Stored data:

*****

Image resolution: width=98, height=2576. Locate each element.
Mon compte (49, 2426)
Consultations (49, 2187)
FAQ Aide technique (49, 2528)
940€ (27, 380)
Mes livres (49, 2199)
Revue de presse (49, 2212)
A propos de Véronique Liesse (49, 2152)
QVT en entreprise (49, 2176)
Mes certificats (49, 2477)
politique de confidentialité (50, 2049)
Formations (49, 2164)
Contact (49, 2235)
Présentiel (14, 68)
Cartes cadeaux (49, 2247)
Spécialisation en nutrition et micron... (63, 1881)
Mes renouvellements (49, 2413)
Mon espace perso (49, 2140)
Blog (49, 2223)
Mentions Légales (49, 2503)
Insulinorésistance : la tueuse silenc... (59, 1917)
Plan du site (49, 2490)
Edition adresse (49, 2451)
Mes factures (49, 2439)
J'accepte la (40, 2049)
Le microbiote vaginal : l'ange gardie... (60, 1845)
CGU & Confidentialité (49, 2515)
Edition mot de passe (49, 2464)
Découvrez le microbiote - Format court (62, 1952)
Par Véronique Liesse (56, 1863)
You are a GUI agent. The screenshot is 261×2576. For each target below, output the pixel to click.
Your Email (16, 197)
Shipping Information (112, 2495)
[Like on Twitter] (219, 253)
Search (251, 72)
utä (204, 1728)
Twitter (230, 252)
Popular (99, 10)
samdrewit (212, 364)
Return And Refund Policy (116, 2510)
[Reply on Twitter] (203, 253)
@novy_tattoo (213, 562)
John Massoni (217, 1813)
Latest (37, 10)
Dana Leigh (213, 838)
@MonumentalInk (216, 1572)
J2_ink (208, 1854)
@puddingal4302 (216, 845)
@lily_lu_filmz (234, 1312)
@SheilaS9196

*****

TASK DIRECTIONS:
Report, from the entries above, each line where "Twitter" is found.

WORKED SOLUTION:
[Like on Twitter] (219, 253)
Twitter (230, 252)
[Reply on Twitter] (203, 253)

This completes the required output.